I don’t view the Social Contract as be all end all. I tend to like the idea of Lysander Spooner (i’ll provide more information on him) who wrote “No Treason”. He argued that since the United States of America decided to force war on the Confederate States of America the Union had violated the Social Contract and made it void. He also pointed out that Federal Government is established by a legal contract between States not the people since the people did not sign the Constitution. So the Federal Government is assuming it has the consent of the governed and this does not meet the burden of proof for a valid contract in a court of law.
You can read No Treason here:
Now Lysander Spooner was an Abolitionist and a Socialist later in life.
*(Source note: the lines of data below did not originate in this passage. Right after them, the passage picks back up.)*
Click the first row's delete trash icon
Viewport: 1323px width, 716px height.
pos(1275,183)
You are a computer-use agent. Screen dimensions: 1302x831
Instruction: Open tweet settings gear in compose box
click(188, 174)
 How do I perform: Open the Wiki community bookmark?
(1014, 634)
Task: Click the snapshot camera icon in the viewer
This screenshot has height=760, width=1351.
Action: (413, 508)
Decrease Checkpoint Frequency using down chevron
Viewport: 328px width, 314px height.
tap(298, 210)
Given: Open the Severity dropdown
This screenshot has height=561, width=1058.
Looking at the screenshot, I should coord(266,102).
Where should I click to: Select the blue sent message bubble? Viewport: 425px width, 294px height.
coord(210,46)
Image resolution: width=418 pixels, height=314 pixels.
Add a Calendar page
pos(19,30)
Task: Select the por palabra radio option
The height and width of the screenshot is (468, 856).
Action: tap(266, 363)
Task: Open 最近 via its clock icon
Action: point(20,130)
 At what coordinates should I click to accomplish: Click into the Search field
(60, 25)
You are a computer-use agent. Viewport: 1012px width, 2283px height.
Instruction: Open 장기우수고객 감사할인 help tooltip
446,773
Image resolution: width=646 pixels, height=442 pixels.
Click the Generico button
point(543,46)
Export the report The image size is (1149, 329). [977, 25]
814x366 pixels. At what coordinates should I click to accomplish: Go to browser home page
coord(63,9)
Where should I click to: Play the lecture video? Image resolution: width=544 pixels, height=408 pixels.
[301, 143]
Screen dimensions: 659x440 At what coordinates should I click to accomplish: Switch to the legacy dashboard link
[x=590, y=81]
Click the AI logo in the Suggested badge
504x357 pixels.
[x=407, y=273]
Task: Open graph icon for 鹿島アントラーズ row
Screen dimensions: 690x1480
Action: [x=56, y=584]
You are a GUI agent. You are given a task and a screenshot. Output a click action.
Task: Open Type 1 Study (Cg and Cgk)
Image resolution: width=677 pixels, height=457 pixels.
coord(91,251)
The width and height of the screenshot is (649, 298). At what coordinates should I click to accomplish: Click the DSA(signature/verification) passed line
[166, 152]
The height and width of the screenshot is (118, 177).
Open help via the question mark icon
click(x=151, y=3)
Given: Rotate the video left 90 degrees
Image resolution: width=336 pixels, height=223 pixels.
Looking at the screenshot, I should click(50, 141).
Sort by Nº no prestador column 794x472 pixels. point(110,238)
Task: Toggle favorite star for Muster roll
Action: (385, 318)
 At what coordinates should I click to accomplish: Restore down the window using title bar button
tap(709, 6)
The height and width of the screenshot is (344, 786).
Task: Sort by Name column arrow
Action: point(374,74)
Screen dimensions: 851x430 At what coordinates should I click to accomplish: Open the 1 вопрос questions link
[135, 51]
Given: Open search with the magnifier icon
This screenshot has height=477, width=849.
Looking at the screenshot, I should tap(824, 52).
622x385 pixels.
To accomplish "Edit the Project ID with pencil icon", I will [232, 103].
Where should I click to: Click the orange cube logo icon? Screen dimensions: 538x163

His major work The Unconstitutionality of Slavery is still quoted by the Supreme Court in decisions. Spooner also created the American Letter Mail Company which competed against the Postal Service. He drove the price of mailing something from 18 cents to 3 cents before Uncle Sam forced him to close down.
He also supported blacks killing anybody from the South no matter if they were slave owners or not. Great guy…really.
You are missing the scope of the social contract. It isn’t merely about contracts between governing bodies, but applies to the citizens within a government. Therefore it cannot be rendered void by a civil war, or by states’ signage. We have a constitution and a bill of rights that we consent to, this is the contract. We have a government ONLY because we consent to it.
These are some great resources…if you haven’t read them already.
Anatomy of the State (Murray Rothbard)
For a New Liberty (Murray Rothbard)
Democracy: The God that Failed (Hans Hermann-Hoppe)
- an implicit agreement among the members of a society to cooperate for social benefits, for example by sacrificing some individual freedom for state protection.
The Constitution is legitimate.
It does not bind people, it frees people.
All contracts, especially ‘social’ ones are grounded on 1st principles that are rooted at a suprarational level. That is, rational argument cannot shake them or, indeed, prove them. If a person does not believe, for example, that rights entail responsibilities there can be no social contract.
The more proverbial fine print and real general/arbitrary power to those who govern there is in any such a “contract” the less good it is.
A law that only lawyers have a hope of understanding is as much a fount of tyranny too as is a government able to do good.